That's a great point and the number two upwork Has the same trap effect like you were describing where That's a marketplace And you can run a really successful business on upwork But then find yourself with no customers if Upwork was to dry up or there was no leads coming in because you may not have this magical offer, you were just in the right place at the right time.
And I think you kind of explained, you know, a little bit of my experience where I didn't get to that point, but I saw it coming when the Ukraine war happened and they cut off all the Russian contingents, everybody, and I thought, that would really suck if that was me. If I, if my entire business was just Upwork and you're doing a couple million through Upwork, and then that goes away you've established nothing.
You have no brand, you have no outreach like you're talking about, you have no kind of avenue to actually having a successful business. So I think, those are both really great points. so talk to me about, you guys do B2B sales and I'm curious, you know, again. Maybe like there's 500 million David Wongs.
[00:09:54] David: I feel like there's 500 million b2b lead generation services What really makes you guys different and how the hell did you figure out how you can stand out at all in this very? very crowded very, you know beat people over top of the head that we're here kind of space It's crowded. Any guy who thinks that they can find an automated, like, I could name 50 LinkedIn automation tools out of the top of my head and there's a new one popping up every day. A lot of people try those things, they kind of get burnt by that because they can't figure it out and they just assume that LinkedIn.

## SOURCE EXCERPT
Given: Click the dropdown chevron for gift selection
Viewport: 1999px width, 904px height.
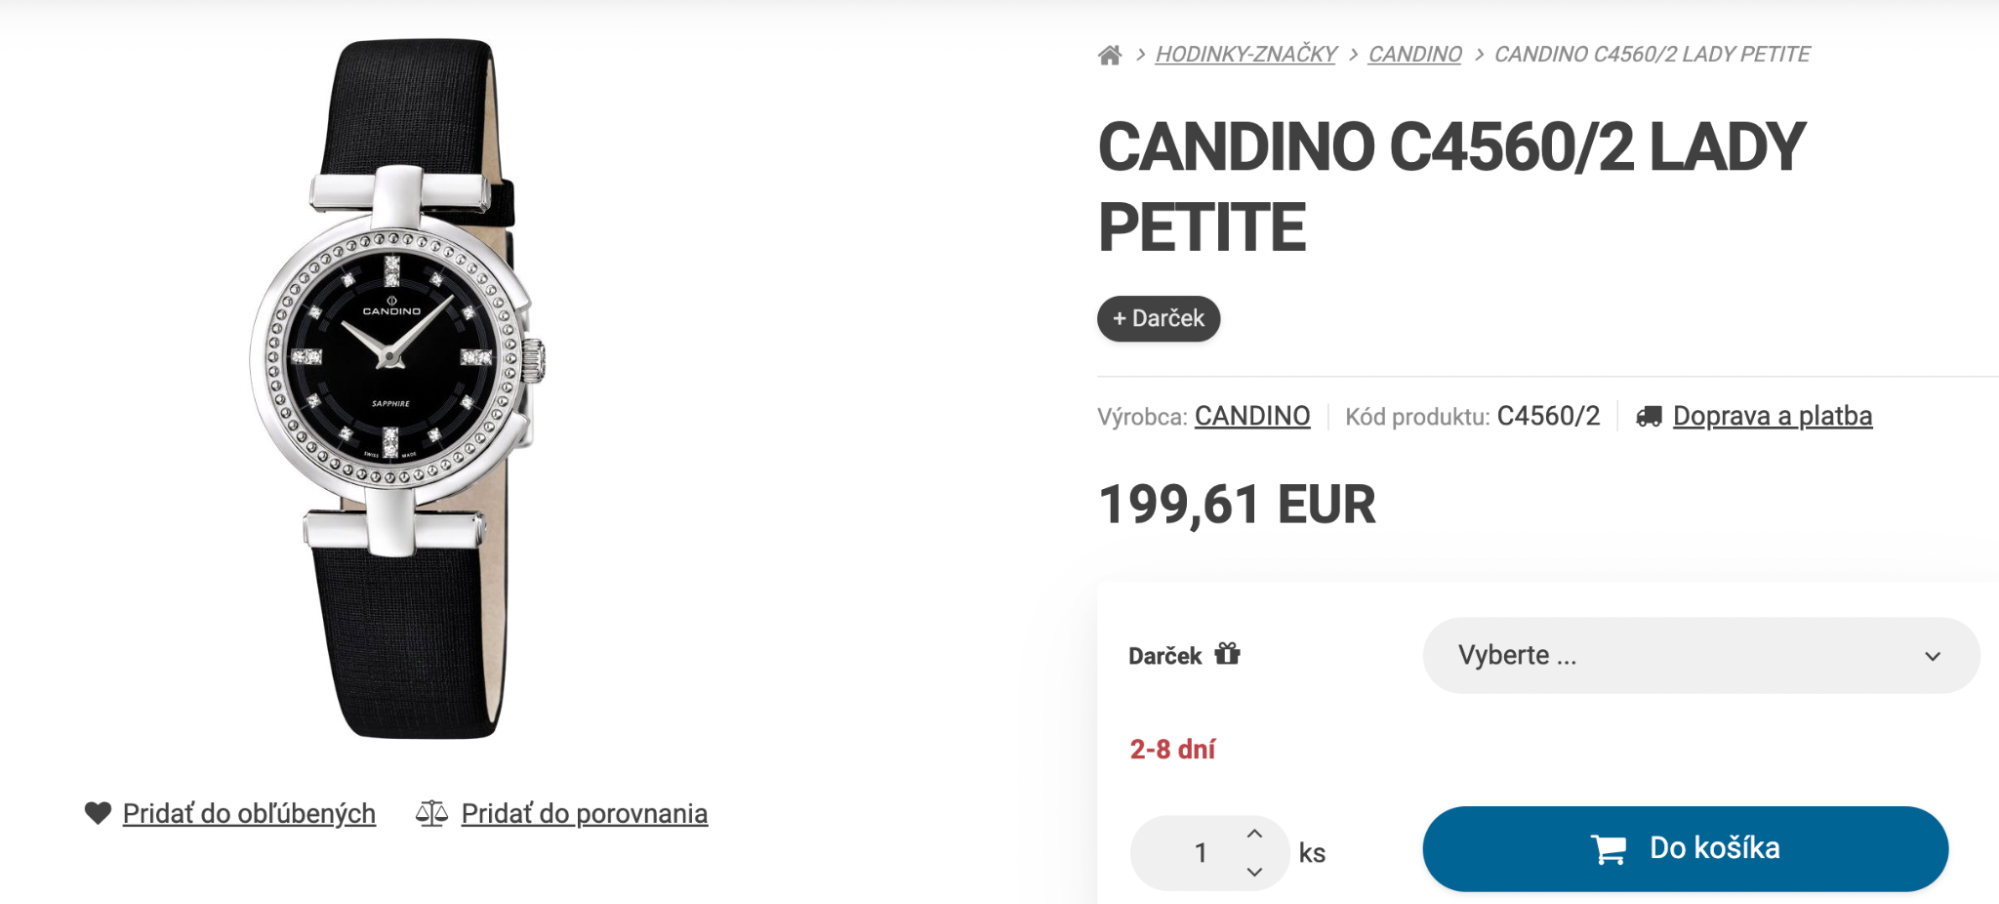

## GIVEN REQUEST
Carry on the interview transcript about relying on Upwork and standing out in B2B lead generation, starting right after its final sentence.

## REPLY
Legion doesn't work at all, period. And so, a lot of people that we talk to kind of come from that space, or they've worked with an agency or a freelancer who says that they can do this thing XYZ, maybe found them on Upwork, they don't deliver, you know, we get a, we deal with that fallout. and it's the majority of our clients actually come from that space, and the thing that really makes us stand out from our competitors when we have these conversations, is the fact that we don't just do the lead generation part, we actually care about your conversions, because at the day, people only stay with us if they actually make money, they make ROI from our campaigns.
Right. It may not be within the month, three months, or even half a year, depending on how long your sales cycle is. So for us, it's really important to get clear on, hey, how does, how long does it typically take for you to convert a lead, to an actual client? You know, some people could be six months, 12 months, especially in B2B, like the sales cycle is much longer, depending on how many levels 18 months.
So making it clear, and so they understand like, okay, great. If typically it takes you 18 months. You understand that if I got you a lead and a call on day one it you're not gonna get ROI Until probably month 18 and so setting those expectations really clear just that we're all on the same page in that sense there Okay, great.
Once that's set. The next thing that we look into is a okay, how do we? Reverse engineer their funnel to let them know and give them projections as to okay by this time in this day or this month Assuming that we booked this number of target calls for You should be able to make ROI by month nine, double your investment by month 13.
So, and you know, just really giving them realistic numbers and also, conservative numbers based on, you know, for example, especially if they've never done outbound sales before, and they say a lot of people come to us and say, Hey, you know, I can close one of two people, 50%. Okay, hold on. Is that inbound sales or is that through referrals?
You know, it's a lot easier when somebody's already making a warm introduction. It's a lot different when we're doing outbound, right? So getting clear on that and letting them know, again, setting that expectations. And then when we actually walk through our process, we show them, it's like, we don't just leave you off at booking.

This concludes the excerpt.